5. No Remediation Plan
Identifying risks is only half the requirement. You must also implement security measures to reduce those risks to a reasonable and appropriate level. OCR looks for a documented remediation plan with timelines and responsible parties. Finding a risk and doing nothing about it is worse than not finding it — because now you have evidence of willful neglect.
How to Build a Risk Analysis That Actually Protects You
Here's my recommended approach, stripped of consulting jargon:
Step 1: Map your PHI. Every system, every workflow, every device, every vendor. Interview department heads. Walk the floors. Check the copier hard drive. If PHI touches it, document it.
Step 2: Identify threats and vulnerabilities. Use a framework. NIST SP 800-30 is the gold standard and it's what HHS recommends. Pair each asset with realistic threats and the vulnerabilities that could be exploited.
Step 3: Assess current controls. What safeguards are already in place? Are they working? When were they last tested? Encryption at rest means nothing if the decryption key is taped to a monitor.
Step 4: Determine likelihood and impact. Use a consistent rating scale — qualitative or quantitative, but be consistent. A 3x3 or 5x5 matrix works. The point is to prioritize, not to achieve false precision.
Step 5: Calculate risk levels and prioritize. High-likelihood, high-impact risks get addressed first. Document your rationale for every prioritization decision.
Step 6: Create a remediation plan. Assign owners. Set deadlines. Track progress. Review quarterly at minimum.
Step 7: Repeat. Build risk analysis into your annual compliance calendar. Train new hires on their role in protecting PHI from day one — our new hire onboarding course covering HIPAA and security awareness was designed specifically for this purpose.
What Happens When OCR Comes Knocking
OCR investigates every breach affecting 500 or more individuals.
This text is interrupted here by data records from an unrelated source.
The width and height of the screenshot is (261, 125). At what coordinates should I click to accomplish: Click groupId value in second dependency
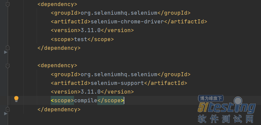119,75
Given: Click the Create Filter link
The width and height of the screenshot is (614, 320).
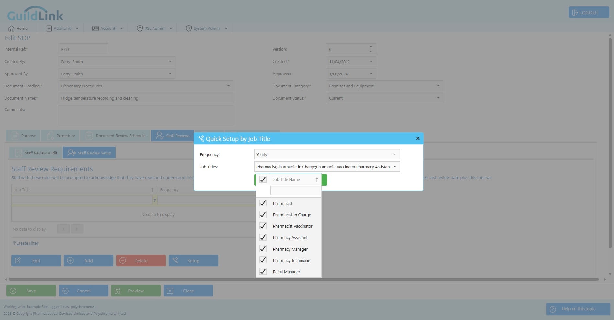Looking at the screenshot, I should (x=27, y=243).
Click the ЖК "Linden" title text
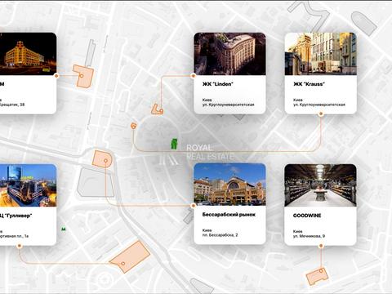The width and height of the screenshot is (392, 294). point(218,84)
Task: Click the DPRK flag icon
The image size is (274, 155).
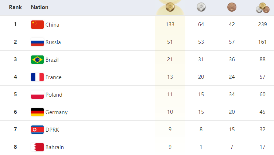Action: (x=37, y=129)
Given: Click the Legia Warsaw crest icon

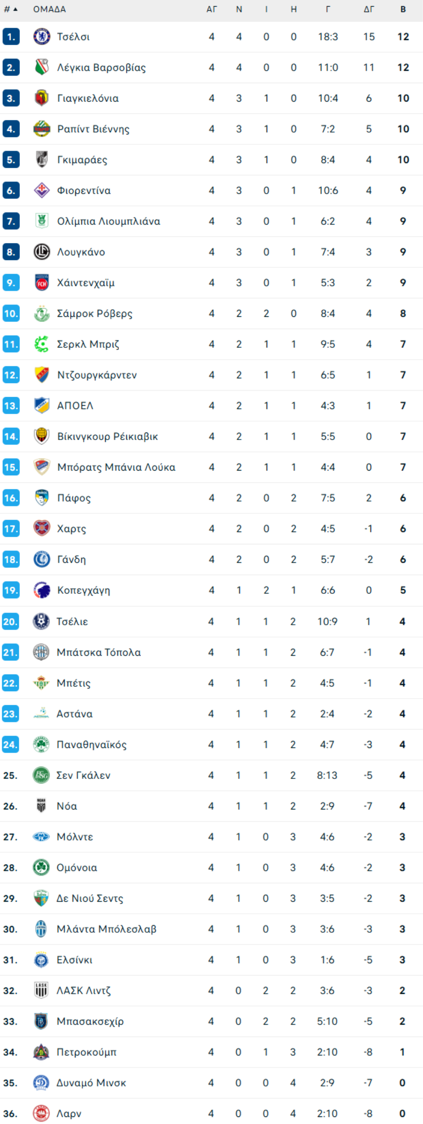Looking at the screenshot, I should tap(42, 67).

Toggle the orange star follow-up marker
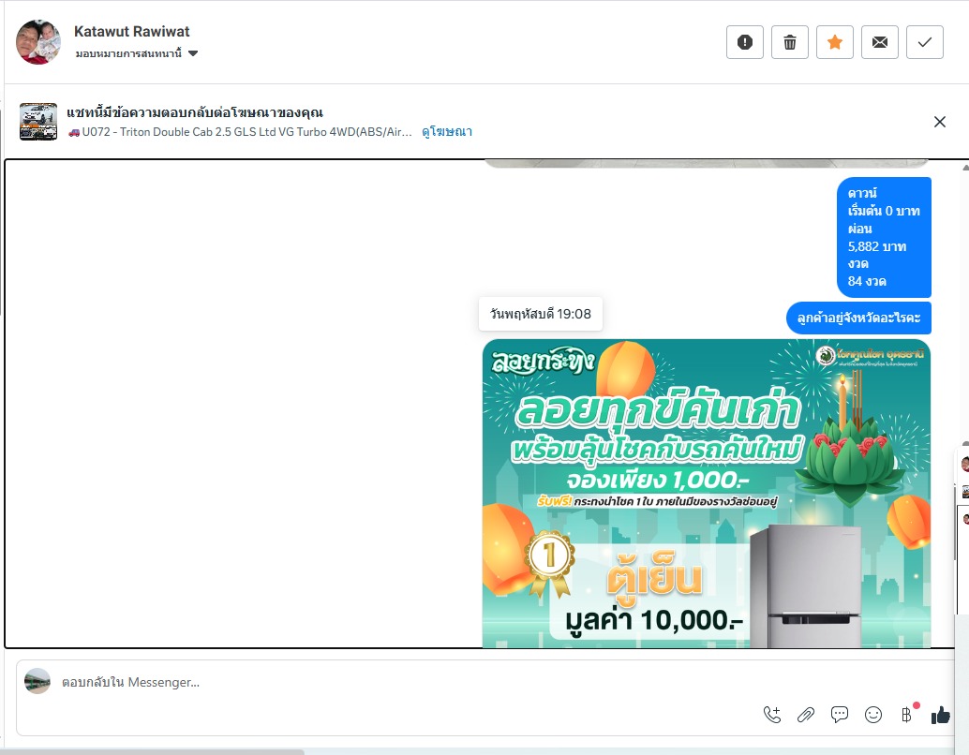(x=835, y=42)
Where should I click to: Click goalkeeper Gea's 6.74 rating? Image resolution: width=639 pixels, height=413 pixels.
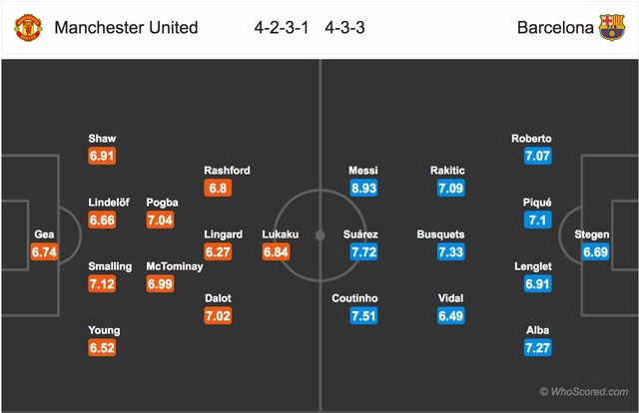click(45, 252)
They also investigate complaints. In both cases, the first document request is almost always the same: produce your most recent risk analysis.
If you can hand them a comprehensive, current, well-documented HIPAA privacy risk analysis with a corresponding remediation plan showing active progress, you've just dramatically changed the trajectory of that investigation. Not eliminated the risk — but demonstrated the "reasonable diligence" that separates a technical assistance letter from a six-figure settlement.
If you can't produce that document? You're now in the same category as Lafourche Medical Group, Banner Health, and dozens of other organizations listed on the OCR resolution agreements page.
Your Risk Analysis Is Your Compliance Foundation
Every policy you write, every training you deliver, every technical safeguard you implement should trace back to a finding in your risk analysis. It's the document that justifies your budget, prioritizes your projects, and proves to OCR that you're not guessing.
I've seen organizations spend six figures on security tools while ignoring the $0 fix of locking a server closet door. The risk analysis is what prevents that kind of mismatch. It forces you to look at your actual environment — not the one you wish you had.
If your last risk analysis is more than 12 months old, if it doesn't cover paper PHI, if it doesn't account for remote work, or if it lives in a single person's memory rather than a documented file — you have work to do. Start this week. Your organization's next OCR interaction depends on it.